◆ Work instructions ◆
1. List the kinds of dynamic map events that the treasure-hunt server text below says the server receives.
2. In the treasure-hunt server text below, what share of CPU did the perf profile at 28 k sessions show being burned in serde_yaml::from_reader?

◆ Provided passage ◆
====================

The Problem We Were Actually Solving
The treasure-hunt server receives 50 MB/s of dynamic map events—player moves, loot spawns, fog-of-war reveals—and must broadcast deltas to 100 k sockets without re-serializing the entire world every tick.
The public docs show a simple YAML snippet under config.yaml:
world:
width: 1024
height: 1024
chunk_size: 32
What they do not mention is the hidden oltp_workers: 4 knob that the YAML parser silently casts to a u16 and then divides by the core count.
Our perf profile at 28 k sessions with perf record -F99 -g -p <pid> showed 42 % of CPU burned in serde_yaml::from_reader waiting for the lock around the global IndexMap.
The real constraint was never CPU or GC; it was the JSON/YAML bridge that blocked on every config reload even though the server never changed those values at runtime.
What We Tried First (And Why It Failed)
We started with serde_yaml because the helm chart shipped a ConfigMap volume.

====================

[Target pointing data]
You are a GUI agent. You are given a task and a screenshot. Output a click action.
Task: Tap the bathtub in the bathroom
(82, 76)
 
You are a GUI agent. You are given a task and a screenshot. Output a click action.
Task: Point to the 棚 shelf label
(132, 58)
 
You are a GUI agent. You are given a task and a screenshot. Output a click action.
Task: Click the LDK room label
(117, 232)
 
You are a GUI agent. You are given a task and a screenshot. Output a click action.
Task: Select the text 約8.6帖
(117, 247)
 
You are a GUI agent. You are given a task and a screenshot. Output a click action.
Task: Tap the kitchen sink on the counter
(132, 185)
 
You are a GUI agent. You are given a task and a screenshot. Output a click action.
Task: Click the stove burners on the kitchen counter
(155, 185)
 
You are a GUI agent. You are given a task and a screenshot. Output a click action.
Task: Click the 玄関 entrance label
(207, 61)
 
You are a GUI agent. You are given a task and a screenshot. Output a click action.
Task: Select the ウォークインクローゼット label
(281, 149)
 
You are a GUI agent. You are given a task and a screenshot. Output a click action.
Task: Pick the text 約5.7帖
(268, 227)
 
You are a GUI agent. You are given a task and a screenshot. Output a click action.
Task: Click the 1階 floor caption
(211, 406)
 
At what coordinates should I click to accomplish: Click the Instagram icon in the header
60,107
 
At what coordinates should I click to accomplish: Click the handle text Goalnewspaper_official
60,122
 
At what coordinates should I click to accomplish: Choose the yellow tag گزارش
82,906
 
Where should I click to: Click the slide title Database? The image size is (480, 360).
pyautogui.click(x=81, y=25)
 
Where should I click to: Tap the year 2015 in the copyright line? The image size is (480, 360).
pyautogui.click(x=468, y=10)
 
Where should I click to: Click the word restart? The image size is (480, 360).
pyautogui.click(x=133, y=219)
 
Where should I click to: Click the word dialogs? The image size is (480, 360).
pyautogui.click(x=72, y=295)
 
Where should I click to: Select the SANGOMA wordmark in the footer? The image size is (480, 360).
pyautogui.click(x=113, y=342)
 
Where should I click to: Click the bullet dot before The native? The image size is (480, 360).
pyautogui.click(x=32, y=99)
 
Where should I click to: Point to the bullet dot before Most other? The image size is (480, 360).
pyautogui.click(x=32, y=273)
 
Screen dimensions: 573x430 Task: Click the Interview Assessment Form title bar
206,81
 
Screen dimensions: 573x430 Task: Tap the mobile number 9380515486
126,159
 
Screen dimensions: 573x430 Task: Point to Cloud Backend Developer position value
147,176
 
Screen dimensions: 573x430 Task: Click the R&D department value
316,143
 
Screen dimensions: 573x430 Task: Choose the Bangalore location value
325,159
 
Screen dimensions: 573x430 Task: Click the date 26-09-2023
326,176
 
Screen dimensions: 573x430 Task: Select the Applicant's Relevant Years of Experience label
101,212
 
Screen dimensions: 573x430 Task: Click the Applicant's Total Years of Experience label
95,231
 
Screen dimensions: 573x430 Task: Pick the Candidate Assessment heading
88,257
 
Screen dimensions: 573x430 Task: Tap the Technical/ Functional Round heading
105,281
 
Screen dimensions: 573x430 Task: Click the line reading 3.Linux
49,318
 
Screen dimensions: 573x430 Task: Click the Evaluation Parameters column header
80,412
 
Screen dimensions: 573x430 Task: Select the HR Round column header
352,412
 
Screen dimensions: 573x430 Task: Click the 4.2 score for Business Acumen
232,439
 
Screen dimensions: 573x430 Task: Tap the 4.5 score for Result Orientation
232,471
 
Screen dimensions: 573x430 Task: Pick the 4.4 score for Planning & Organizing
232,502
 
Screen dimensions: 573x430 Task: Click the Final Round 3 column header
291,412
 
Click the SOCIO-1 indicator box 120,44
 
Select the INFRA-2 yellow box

====================

◆ Correct answers ◆
1. Player moves, loot spawns, and fog-of-war reveals.

2. 42 %